—¿Qué tal la noche de Halloween?
—Bien, pero estaba lleno de niñatos y chiquillería.
Quién así contesta aún no ha cumplido los diecisiete y hasta ayer por la tarde usaba pañales, pero debe de ser tanta la distancia recorrida que desde su atalaya adolescente los de ESO y 1º de Bachillerato le parecen chiquillería. ¡Cómo empujan! ¡Qué prisas por llegar a las arrugas!
Nuestras hijas e hijos nos empujan y nosotros empujamos a nuestros padres, que viven su edad dorada y sus achaques sin meterse con nadie y sin prisas. Donde otros damos acelerones, ellos conducen al ralentí.
¿Por qué esta urgencia de pasar página antes de tiempo? No tenemos el control del reloj; si acaso está en manos de Dios, lo lleva a su manera y lo explica poco: a veces se lleva a niños sanos y otras se olvida de personas con la vida agotada. Es incomprensible: por eso se inventó la fe, para tapar las grietas de la razón.
Con fe o con razón, la pregunta existencial es la misma, ¿por qué estas prisas por apurar la vida? El Corte Inglés adelanta la Navidad y los telediarios de la noche anticipan las noticias de mañana, que ya son viejas cuando amanece, como son viejos antes de estrenarse los móviles y los wasaps sin dos rayitas. Si no has leído y contestado compulsivamente en el instante, estás fuera de fuego.

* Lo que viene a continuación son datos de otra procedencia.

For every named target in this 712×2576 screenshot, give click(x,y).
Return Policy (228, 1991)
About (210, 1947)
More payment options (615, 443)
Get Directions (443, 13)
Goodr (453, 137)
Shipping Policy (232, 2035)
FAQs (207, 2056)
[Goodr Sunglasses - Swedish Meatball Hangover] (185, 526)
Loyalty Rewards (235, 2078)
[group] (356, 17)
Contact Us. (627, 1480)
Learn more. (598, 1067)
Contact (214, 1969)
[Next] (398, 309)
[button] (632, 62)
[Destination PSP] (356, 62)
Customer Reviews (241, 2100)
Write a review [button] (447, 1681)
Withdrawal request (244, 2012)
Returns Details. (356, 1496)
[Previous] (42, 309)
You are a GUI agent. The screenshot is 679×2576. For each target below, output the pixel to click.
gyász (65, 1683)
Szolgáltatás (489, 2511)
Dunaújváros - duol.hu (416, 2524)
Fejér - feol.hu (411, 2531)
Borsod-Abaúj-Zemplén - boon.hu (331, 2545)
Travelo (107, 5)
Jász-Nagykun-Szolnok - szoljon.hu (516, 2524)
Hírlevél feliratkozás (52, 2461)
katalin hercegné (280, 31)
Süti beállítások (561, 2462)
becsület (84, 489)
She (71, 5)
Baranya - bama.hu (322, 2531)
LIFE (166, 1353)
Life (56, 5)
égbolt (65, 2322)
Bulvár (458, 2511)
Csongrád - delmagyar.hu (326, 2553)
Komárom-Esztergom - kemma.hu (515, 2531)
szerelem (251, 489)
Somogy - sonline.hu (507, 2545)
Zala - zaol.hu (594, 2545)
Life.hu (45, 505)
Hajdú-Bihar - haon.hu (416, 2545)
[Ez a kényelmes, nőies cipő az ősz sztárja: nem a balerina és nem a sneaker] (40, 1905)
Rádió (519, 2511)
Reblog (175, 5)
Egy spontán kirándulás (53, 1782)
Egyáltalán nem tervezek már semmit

Cuando mi madre se jubiló, después de una vida entera como maestra de párvulos, decía doña Hortensia: “¡Qué rápido se me han pasado estos cincuenta años! ¡Ha sido un santiamén!”. Tal es la existencia, la suya, la mía y la de mi hija de diecisiete, que se cree mayor y mira a los de quince como niñatos: un santiamén. Pura teoría de la relatividad descrita por Einstein Campoamor: “Las hijas de las madres que amé tanto, me besan ya como se besa a un santo”.
Esta noche no me disfrazo porque a partir de cierta edad uno va vestido de Halloween todo el año; pero no empujéis, niñatos, ¡dejadnos vivir nuestro santiamén sin prisas!